A former security guard for Taylor Swift took the stand Friday in a Denver federal court.
Greg Dent told jurors that he saw David Mueller, a former radio DJ, grope the pop star in 2013 during a pre-concert meet-and-greet photo session.
Dent said he was several steps away from Swift, and positioned where he could see Mueller reach under her skirt.
“I saw his hand under her skirt … her skirt went up … she jumped,” Dent testified, adding that Swift then moved closer to Mueller’s girlfriend, who was standing on the other side of the singer for the photograph.
Swift testified for about an hour on Thursday, and used the word “ass” dozens of times on the witness stand as she told jurors that David Mueller allegedly reached under her skirt during the meet-and-greet.
Mueller sued Swift after her team reported the alleged assault to his bosses at a country music station. He’s seeking up to US$3 million, saying the allegation cost him his job and reputation.
Swift countersued, claiming sexual assault. Mueller testified he did not grope Swift.
— Mike Sington (@MikeSington) August 8, 2017
“I was definitely sure that he had been drinking,” Dent said of Mueller. “I don’t know what level. He wasn’t staggering or falling down.”
But Dent testified Friday he did not take any immediate action because he generally took his cues from Swift, and she gave him none.
Mueller’s attorney, Gabriel McFarland, tried to get Dent to explain why he did not react immediately.
“I didn’t sense danger after he touched her,” he said.
WATCH BELOW: Hundreds of Taylor Swift fans gather outside courthouse as groping case continues
Dent said he was a few steps away from Swift at the photo-op and watched everyone who came in and left.
He said Mueller groped Swift under her skirt a moment before a staff photographer took a photo of Swift, Mueller and Mueller’s then-girlfriend.
He says the photo shows Swift trying to move away from Mueller. Swift testified the photo captured the exact moment she was groped.
Dent testified he only looked for Mueller after a pre-concert photo session was over, and Swift complained she had been groped.
Swift repeatedly gave the account of the incident on the witness stand Thursday in federal court while being questioned in a civil trial over the allegations.
She said she couldn’t have said anything about what happened without others already in the photo area overhearing. She testified that “this was something I did not want known.”
The Shake It Off singer said she was absolutely stunned and told Mueller and his girlfriend, Shannon Melcher, “Thank you for coming,” in a monotone voice before they left.
Swift also said that a security guard working for her witnessed the groping.
She testified Dent saw Mueller “lift my skirt,” and grab her but that it was impossible for anyone to see Mueller’s hand beneath her skirt and on her buttock, because they were posing for the photo with their backs to a wall.
“It happened to me. He had a handful of my ass. It happened to me. I know it was him,” she said. “I didn’t need a picture. I could have picked him out of a line of a thousand… this is not alleged. I don’t need you to grill me about the tiny details of this photograph.”
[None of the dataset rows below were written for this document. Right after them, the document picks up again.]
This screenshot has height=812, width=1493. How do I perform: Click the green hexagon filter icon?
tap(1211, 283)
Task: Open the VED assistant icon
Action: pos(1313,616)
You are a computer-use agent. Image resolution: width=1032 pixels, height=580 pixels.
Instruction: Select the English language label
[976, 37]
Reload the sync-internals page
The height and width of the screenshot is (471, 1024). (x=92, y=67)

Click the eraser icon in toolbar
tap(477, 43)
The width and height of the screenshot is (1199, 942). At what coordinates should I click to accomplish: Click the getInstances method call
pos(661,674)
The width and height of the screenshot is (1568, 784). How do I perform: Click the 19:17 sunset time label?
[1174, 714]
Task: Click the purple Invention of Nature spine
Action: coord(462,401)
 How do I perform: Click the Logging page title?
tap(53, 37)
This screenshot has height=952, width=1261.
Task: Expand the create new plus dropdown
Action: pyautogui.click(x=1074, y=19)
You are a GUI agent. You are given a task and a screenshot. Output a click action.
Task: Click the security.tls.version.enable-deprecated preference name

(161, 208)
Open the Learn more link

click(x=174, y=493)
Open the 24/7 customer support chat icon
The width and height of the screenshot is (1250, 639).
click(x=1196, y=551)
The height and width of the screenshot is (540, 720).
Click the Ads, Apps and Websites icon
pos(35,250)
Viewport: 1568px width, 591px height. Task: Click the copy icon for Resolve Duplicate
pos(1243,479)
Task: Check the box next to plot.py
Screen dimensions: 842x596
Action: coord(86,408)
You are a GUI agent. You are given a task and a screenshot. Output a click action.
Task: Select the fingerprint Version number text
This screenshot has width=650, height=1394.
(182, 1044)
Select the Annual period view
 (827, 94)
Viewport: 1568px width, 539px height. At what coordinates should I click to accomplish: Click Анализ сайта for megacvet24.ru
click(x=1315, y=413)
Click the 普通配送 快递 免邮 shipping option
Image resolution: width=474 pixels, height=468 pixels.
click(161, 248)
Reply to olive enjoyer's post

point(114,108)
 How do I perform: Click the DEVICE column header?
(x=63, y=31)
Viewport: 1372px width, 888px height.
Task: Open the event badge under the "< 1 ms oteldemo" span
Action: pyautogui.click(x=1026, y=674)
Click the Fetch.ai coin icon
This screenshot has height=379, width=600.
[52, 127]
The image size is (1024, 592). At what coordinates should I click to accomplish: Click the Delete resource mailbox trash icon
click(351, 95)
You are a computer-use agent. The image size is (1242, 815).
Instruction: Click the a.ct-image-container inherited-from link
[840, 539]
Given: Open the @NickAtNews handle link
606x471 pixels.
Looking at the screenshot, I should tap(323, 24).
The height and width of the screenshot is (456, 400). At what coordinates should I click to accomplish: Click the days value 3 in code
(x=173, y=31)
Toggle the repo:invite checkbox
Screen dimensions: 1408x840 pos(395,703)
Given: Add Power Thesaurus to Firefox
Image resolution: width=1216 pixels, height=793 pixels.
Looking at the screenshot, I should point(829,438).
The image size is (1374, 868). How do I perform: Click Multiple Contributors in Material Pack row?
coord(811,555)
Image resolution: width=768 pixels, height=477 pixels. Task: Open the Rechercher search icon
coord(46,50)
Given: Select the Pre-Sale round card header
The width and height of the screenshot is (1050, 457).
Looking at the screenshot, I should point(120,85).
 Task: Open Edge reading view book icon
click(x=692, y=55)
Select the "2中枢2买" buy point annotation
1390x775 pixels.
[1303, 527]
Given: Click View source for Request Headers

Mueller’s lawyer also asked why the front of her skirt didn’t appear to be ruffled in the photo.
Swift answered: “Because my ass is located on the back of my body.”
Mueller testified Wednesday that the photo taken before the concert was “weird and awkward,” but he insisted that he touched Swift in the ribs, not in the rear.
Mueller testified his hand was touching Swift’s skirt after he put his arm around her and their arms got crossed: “My hand was at ribcage level and apparently, it went down.”
Mueller also testified that one of his station bosses, Hershel Coomer, told him that he had met Swift earlier before the show and that “he told me that he had his hands on her butt.”
Mueller said, “I thought he was just telling me one of his stories.”
Coomer is expected to testify at the civil trial.
Swift has said she is positive it was Mueller who groped her.
The case is being heard by a jury of six women and two men, most appearing to be over 30.
The case is being tried in federal court under a law allowing the proceeding when the parties live in separate states and the dispute involves a damages claim higher than US$75,000.